We go to a festival in the north of France with that brand new prototype, but players say it is difficult to read the board and the pictures are overloaded.
Back home, I do a new lighter and easier prototype to play with.
Nathalie: The next evolution comes after another festival in Toulouse. After a notably frustrating game, the idea of two actions per round for each player arrives after a debriefing.
Also during that festival, after a conversation with a publisher who doesn't like the theme, we start to think about a new one.
Rémi: I find one — hacking — but Nathalie immediately disagrees with it.
That theme brings new ideas we find interesting. For example, it's fun to turn the different boards to gain access to the network. An AI also appears.
The game becomes half co-operative as players have to attack a system and beat the AI that protects the system, but each player also has a secret mission. Finally, we abandon that version and go back to the urban theme.
Then we try to upgrade the game with inter-zones and add special buildings and bonus victory points. Bonus actions that players can play during the game arrive at that point.
Nathalie: Here comes a new festival, and new changes in the life of that prototype. We drive to Britany for the Finist'Aire de Jeux festival, one of our favorite ones. Erwan Hascoët, the boss of Bombyx comes and tries our game. He seems to appreciate it, takes it for tests with his team, and after a few months says Bombyx wants to publish it.
At Bombyx, exchanges between the team and authors are at the heart of development. You come with a project, but it's together with the Bombyx team that the game evolves — and these years of development have been rich!

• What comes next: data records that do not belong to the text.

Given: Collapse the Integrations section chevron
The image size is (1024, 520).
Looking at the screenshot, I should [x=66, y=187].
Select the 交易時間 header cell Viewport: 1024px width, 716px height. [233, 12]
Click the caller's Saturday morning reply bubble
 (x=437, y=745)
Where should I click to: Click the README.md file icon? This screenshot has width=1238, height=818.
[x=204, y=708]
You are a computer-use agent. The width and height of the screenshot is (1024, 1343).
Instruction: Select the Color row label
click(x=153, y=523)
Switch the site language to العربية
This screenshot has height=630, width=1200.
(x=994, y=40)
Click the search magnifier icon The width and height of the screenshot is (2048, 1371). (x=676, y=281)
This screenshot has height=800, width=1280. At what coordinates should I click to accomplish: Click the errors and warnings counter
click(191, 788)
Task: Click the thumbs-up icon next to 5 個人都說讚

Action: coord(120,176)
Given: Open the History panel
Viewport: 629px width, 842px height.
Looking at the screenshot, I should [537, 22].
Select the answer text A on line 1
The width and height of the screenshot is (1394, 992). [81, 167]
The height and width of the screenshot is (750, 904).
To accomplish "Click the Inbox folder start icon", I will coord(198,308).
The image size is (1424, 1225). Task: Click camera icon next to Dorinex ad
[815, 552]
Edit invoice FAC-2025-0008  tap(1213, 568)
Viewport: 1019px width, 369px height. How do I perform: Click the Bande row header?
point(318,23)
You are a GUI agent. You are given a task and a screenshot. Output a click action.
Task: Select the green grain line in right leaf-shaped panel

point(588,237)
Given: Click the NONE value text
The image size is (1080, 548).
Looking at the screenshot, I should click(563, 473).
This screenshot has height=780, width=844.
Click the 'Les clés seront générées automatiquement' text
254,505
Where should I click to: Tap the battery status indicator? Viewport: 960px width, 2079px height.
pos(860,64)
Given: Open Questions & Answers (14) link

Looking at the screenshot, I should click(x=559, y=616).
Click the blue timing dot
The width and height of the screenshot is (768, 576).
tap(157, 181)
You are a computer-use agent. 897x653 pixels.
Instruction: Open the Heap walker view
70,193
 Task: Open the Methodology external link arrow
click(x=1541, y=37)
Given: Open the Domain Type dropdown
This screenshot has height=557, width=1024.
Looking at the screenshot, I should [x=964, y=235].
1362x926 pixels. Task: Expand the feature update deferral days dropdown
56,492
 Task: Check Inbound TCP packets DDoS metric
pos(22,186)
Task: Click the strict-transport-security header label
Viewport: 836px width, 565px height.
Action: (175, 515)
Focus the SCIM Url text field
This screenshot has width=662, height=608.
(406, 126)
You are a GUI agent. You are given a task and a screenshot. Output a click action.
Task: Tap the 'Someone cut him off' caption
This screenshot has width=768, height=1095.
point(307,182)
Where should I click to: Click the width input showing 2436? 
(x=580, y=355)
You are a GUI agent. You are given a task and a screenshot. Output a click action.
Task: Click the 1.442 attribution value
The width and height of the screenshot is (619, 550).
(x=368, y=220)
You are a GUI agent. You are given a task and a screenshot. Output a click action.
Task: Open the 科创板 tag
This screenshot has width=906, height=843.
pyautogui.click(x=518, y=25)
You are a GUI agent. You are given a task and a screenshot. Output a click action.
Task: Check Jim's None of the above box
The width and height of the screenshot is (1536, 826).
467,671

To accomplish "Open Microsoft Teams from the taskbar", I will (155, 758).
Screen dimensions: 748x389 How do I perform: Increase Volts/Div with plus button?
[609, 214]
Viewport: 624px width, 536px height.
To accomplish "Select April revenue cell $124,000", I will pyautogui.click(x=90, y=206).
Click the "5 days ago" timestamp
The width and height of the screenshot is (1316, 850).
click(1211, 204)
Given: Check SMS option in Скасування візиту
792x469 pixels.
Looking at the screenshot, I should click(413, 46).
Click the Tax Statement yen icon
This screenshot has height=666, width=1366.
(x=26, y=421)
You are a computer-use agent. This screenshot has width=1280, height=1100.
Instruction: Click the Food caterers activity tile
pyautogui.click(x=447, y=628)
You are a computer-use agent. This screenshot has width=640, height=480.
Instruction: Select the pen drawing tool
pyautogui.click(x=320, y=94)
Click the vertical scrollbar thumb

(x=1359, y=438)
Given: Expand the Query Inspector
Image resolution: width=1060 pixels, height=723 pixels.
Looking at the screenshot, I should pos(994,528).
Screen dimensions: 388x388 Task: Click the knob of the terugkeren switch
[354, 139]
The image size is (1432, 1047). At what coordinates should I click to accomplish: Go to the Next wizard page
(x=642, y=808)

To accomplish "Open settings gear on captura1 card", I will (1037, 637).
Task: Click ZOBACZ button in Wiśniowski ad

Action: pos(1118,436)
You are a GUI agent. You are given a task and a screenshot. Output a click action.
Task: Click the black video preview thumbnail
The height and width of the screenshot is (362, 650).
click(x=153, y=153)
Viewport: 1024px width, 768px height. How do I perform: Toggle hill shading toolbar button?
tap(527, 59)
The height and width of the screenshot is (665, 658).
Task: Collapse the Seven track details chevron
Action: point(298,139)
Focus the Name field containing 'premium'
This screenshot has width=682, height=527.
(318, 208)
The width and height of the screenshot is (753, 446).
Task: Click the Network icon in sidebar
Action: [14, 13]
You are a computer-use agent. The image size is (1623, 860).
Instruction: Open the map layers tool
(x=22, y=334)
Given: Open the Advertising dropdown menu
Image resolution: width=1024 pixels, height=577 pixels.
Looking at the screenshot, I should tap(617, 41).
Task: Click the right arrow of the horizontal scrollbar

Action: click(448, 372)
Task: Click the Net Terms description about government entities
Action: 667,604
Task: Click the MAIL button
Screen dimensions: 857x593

Together we decide on the difficulty level. We deconstruct the game and simplify it to keep the bits that seem to be the best. A few modifications which bring us to the final version:
• The banknotes leave room for an individual board to manage the budget and the special actions.
• Roofs related to the objectives of "public markets" appear.
Rémi: Mechanically we start to feel that the game is quite finished, but we are still searching for a more "sexy" theme.
Nathalie and I decide to explore an Asian one. An imperial city must be built. The grounds become military, religious, civil, and wasteland. We imagine common objectives with the new theme like temples, barracks, and post offices. Each player represents a family who wants prestige and wants to become the Emperor's advisor. I create and print 3D pagodas (one sort per family).
Nathalie: Test after test, the game evolves until the fantastic day when after a memorable common game, Erwan says: "Good job, the development is over. We'll now take charge for the next step."
Bombyx is well-known for its very rich graphic universes. We can't wait to see what they are about to do with our mechanism. With Loïg at the controls, they propose different universes to us...
Rémi: And a few weeks later we meet four little people and the artwork of Maxime Morin, who had previously done Codex Naturalis for Bombyx.
When we signed with Bombyx, we had the ambition of having a deep and strong graphic game, but the result is incredible and amazes us. We can't tell you how fantastic this human and professional story was.
Nathalie: And the story has just begun because Garden Nation is to due arrive in an English version in the United States and England in the middle of 2022!